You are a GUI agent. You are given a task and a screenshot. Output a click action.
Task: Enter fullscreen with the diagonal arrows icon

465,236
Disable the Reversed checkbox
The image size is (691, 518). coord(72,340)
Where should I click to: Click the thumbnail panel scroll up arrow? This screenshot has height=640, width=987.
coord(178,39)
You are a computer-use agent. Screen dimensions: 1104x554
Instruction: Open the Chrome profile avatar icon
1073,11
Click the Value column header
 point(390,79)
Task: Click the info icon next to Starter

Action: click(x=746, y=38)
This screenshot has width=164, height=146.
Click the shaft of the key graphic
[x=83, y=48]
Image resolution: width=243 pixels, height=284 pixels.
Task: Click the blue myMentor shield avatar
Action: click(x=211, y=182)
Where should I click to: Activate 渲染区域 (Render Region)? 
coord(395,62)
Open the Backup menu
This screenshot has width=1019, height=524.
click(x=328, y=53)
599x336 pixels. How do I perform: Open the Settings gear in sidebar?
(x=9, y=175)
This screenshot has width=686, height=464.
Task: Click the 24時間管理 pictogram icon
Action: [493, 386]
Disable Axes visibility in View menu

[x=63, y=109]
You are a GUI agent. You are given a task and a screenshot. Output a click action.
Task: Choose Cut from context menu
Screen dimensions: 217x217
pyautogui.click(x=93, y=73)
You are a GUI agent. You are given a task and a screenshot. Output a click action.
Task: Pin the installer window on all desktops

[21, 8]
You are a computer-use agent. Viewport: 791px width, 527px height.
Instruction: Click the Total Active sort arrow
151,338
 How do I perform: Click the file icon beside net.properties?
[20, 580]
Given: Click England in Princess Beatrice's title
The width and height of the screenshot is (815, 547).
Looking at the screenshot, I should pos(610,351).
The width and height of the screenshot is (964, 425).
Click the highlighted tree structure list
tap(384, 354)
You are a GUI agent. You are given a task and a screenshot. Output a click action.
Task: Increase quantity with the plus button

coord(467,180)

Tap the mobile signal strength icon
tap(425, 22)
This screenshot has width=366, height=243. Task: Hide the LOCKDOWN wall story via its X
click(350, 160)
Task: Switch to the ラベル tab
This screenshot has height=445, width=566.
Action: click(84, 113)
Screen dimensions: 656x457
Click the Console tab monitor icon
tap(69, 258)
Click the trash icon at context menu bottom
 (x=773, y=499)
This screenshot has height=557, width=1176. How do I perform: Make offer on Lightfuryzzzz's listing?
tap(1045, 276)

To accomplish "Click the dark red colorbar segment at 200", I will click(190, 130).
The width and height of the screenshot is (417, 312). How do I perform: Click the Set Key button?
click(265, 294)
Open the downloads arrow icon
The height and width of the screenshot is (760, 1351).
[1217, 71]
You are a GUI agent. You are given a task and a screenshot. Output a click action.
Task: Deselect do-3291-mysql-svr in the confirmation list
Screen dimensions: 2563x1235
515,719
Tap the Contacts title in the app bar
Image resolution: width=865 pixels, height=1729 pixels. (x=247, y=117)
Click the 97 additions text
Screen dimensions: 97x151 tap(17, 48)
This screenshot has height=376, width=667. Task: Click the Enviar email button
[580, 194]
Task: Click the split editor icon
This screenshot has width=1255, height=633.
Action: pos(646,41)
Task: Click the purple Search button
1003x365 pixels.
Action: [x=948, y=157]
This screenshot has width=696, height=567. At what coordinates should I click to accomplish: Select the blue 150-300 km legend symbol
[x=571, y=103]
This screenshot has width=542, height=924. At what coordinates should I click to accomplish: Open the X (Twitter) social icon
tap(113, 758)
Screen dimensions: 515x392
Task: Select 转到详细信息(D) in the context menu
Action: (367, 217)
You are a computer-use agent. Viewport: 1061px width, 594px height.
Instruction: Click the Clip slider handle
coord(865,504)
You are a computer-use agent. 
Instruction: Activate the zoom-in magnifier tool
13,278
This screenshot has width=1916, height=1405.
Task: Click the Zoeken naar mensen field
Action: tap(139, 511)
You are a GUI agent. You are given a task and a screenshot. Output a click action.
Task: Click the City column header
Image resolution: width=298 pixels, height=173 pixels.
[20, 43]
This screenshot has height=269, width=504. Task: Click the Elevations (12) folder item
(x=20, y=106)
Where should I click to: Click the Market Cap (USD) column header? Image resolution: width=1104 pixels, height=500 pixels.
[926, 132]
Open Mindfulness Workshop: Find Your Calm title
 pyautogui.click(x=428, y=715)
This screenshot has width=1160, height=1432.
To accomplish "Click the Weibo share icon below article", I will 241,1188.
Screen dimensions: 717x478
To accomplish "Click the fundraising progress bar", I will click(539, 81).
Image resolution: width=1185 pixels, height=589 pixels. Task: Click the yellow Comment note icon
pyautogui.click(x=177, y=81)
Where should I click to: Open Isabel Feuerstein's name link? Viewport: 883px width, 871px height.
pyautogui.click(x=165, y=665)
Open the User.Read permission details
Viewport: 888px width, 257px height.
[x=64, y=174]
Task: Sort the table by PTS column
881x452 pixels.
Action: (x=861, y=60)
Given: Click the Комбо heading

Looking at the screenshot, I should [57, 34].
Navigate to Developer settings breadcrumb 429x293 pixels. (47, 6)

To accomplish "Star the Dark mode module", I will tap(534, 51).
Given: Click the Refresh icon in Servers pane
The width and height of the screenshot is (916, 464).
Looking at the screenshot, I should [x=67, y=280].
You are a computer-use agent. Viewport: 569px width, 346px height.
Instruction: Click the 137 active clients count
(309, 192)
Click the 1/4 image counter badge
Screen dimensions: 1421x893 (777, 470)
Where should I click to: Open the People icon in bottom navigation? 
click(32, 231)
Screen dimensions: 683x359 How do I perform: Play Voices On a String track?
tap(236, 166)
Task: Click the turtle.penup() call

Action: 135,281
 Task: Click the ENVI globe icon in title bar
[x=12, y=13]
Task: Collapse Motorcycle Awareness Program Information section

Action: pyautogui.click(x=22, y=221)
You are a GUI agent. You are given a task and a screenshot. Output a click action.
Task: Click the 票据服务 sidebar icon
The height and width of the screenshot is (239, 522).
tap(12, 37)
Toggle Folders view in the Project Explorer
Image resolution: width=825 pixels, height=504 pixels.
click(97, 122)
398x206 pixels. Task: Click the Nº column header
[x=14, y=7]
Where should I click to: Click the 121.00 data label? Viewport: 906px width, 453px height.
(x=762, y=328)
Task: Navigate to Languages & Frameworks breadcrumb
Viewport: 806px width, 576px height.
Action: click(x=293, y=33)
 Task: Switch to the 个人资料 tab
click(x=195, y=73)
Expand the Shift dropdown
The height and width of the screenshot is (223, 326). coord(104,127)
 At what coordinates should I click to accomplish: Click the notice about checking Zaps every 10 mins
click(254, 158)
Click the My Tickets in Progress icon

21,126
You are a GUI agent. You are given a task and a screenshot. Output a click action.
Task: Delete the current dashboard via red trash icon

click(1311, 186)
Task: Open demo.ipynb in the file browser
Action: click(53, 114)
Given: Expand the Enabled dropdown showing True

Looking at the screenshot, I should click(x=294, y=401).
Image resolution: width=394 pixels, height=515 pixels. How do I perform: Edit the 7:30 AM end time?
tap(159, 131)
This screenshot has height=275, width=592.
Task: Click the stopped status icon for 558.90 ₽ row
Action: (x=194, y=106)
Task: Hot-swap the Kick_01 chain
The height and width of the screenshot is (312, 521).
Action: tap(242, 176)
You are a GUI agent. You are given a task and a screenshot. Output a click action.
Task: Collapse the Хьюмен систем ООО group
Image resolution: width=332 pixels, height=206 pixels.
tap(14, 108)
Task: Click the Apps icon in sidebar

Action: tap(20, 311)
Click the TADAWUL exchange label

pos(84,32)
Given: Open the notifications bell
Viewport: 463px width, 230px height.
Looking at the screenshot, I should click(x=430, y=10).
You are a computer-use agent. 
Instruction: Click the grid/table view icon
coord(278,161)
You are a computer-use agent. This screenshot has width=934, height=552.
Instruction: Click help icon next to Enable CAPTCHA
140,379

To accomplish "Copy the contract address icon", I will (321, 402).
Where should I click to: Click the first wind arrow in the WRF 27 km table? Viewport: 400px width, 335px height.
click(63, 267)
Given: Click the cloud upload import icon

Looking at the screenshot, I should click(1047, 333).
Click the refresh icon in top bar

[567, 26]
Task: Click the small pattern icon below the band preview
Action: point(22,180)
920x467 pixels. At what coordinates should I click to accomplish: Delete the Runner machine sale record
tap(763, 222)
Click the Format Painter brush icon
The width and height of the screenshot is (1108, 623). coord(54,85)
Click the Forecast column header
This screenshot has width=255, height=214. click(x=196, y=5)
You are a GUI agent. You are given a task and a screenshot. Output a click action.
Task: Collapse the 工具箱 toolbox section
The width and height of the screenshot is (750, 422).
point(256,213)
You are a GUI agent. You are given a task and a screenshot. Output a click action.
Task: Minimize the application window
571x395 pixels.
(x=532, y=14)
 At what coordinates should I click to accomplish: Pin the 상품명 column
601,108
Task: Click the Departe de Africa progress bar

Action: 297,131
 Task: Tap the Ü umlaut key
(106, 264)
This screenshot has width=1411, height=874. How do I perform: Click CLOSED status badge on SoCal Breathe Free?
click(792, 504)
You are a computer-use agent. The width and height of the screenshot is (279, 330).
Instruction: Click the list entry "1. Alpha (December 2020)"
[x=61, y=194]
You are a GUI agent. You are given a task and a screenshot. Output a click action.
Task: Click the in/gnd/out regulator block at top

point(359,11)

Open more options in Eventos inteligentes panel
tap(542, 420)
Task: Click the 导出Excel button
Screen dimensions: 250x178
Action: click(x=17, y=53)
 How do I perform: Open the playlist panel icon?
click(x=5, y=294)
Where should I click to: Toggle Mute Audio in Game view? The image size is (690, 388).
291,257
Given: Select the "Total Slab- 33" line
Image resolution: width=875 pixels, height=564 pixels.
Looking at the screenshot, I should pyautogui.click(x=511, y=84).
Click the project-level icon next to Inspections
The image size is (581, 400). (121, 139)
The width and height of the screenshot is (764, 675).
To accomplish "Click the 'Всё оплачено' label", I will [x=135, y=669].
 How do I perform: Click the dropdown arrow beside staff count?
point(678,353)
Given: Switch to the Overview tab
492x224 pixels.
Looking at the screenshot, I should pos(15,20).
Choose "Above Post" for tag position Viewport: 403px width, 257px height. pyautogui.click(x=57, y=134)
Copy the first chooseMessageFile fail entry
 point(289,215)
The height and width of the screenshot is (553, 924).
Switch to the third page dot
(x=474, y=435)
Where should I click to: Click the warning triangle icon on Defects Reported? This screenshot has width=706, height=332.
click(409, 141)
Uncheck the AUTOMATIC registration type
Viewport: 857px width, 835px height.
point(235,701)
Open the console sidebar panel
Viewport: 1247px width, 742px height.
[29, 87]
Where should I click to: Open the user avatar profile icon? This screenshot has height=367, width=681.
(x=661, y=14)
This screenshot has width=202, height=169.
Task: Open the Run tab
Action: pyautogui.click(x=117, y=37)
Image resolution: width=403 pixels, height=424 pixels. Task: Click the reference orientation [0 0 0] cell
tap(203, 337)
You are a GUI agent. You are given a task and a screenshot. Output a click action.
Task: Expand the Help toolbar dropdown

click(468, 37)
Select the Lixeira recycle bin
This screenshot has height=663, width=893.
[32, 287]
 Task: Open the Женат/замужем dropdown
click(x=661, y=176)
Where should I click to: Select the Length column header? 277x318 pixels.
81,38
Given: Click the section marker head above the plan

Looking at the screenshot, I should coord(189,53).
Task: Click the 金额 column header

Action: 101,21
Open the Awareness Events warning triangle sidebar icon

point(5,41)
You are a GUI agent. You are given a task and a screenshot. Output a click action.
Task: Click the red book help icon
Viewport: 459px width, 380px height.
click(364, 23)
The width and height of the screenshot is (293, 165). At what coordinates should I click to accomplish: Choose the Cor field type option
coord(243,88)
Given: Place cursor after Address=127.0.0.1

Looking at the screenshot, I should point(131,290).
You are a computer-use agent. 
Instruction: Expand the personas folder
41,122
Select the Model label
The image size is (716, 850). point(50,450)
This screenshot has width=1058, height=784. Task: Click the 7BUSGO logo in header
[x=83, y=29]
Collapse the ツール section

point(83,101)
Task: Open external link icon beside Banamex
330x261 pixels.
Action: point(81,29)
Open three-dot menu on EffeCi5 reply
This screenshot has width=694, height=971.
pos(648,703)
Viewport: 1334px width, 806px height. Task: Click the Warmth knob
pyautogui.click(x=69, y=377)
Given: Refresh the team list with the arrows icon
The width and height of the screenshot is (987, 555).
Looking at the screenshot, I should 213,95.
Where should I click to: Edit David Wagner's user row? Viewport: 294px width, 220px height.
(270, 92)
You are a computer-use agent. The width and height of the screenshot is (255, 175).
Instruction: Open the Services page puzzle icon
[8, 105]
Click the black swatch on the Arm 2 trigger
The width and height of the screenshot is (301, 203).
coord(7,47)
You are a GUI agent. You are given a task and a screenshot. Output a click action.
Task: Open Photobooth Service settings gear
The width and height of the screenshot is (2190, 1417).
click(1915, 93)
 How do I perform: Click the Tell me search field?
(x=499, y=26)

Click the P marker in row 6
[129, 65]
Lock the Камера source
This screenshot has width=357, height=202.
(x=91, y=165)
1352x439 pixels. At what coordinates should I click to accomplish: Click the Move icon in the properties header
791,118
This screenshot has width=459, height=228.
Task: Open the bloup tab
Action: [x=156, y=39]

[WHAT IS REQUIRED]:
Return the data above verbatim, beginning with its first line and ending with the line that contains "coord(395,62)", with that line included.

[PROBLEM SOLUTION]:
You are a GUI agent. You are given a task and a screenshot. Output a click action.
Task: Enter fullscreen with the diagonal arrows icon

465,236
Disable the Reversed checkbox
The image size is (691, 518). coord(72,340)
Where should I click to: Click the thumbnail panel scroll up arrow? This screenshot has height=640, width=987.
coord(178,39)
You are a computer-use agent. Screen dimensions: 1104x554
Instruction: Open the Chrome profile avatar icon
1073,11
Click the Value column header
 point(390,79)
Task: Click the info icon next to Starter

Action: click(x=746, y=38)
This screenshot has width=164, height=146.
Click the shaft of the key graphic
[x=83, y=48]
Image resolution: width=243 pixels, height=284 pixels.
Task: Click the blue myMentor shield avatar
Action: click(x=211, y=182)
Where should I click to: Activate 渲染区域 (Render Region)? 
coord(395,62)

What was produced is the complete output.